THE REQUEST: Please express every line of the items below as a numbered list, leaving out blank lines. Omit the pictures from your answer.

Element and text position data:
======

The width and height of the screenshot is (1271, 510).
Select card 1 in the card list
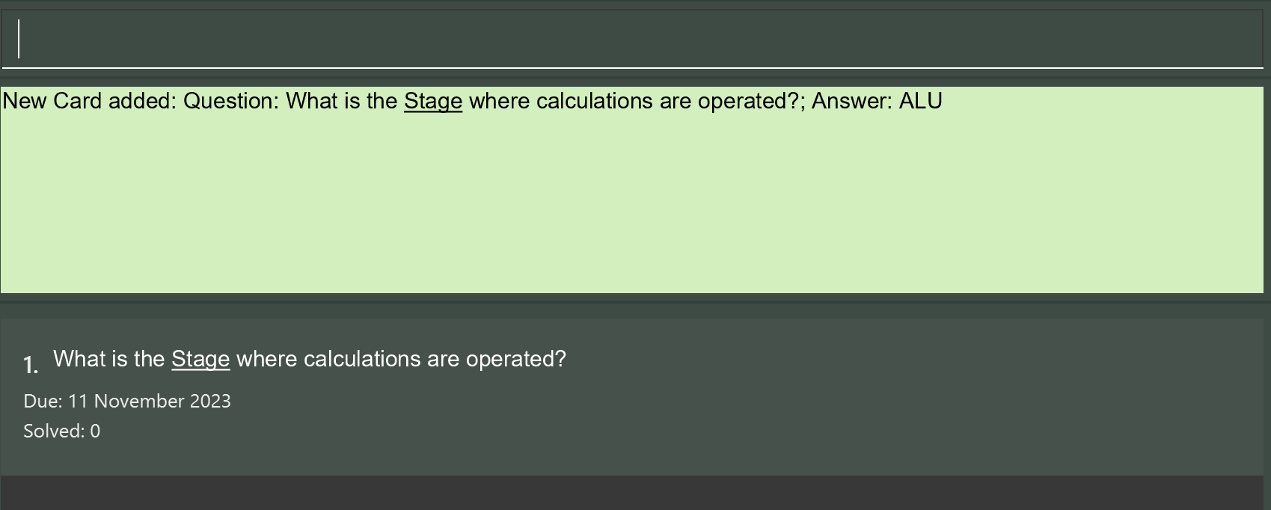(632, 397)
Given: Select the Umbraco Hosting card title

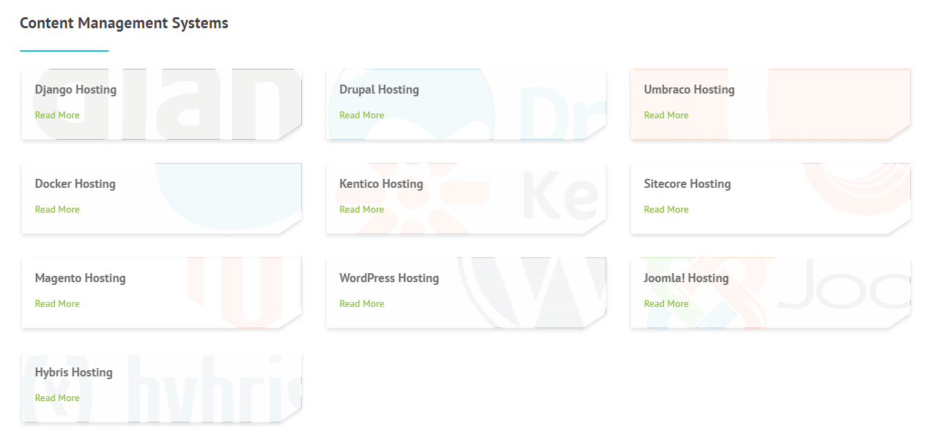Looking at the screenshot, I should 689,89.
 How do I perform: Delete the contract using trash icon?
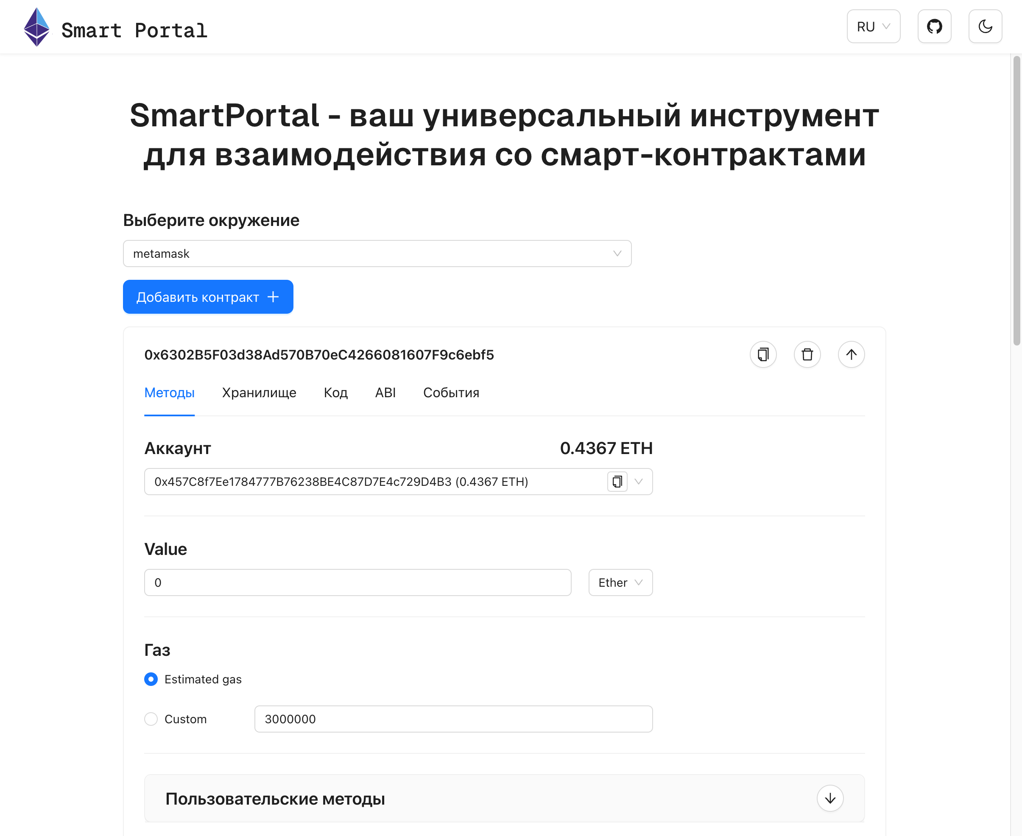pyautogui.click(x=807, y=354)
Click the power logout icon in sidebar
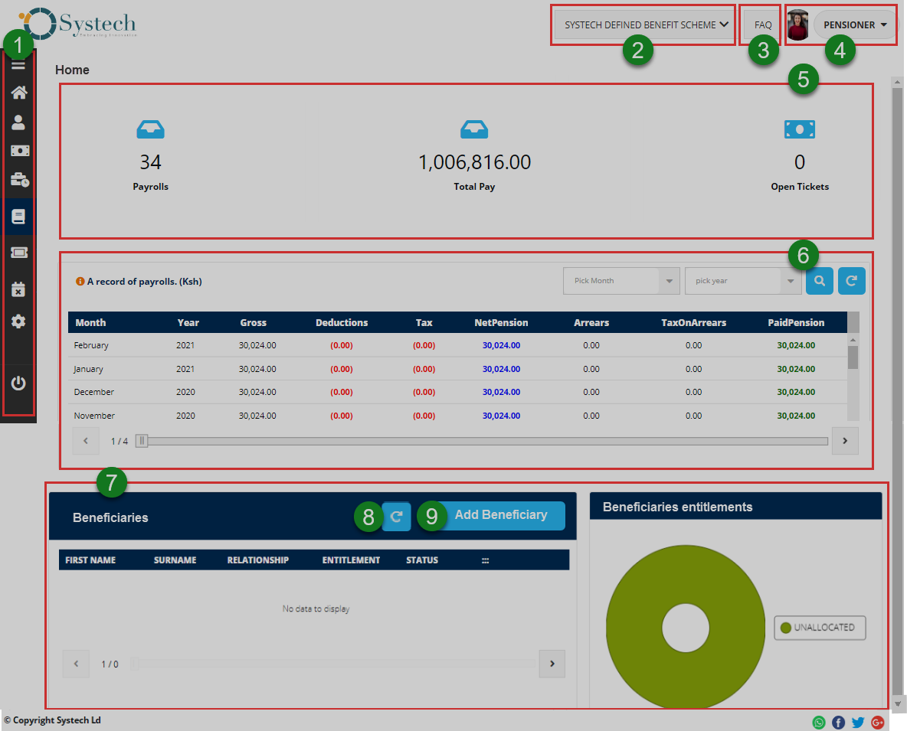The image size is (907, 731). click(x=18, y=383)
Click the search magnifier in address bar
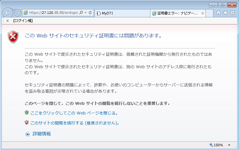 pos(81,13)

======

FINAL ANSWER:
1. The width and height of the screenshot is (1271, 510).
2. Select card 1 in the card list
3. (632, 397)
4. Given: Select the Umbraco Hosting card title
5. Looking at the screenshot, I should 689,89.
6.  How do I perform: Delete the contract using trash icon?
7. pyautogui.click(x=807, y=354)
8. Click the power logout icon in sidebar
9. The image size is (907, 731). click(x=18, y=383)
10. Click the search magnifier in address bar
11.  pos(81,13)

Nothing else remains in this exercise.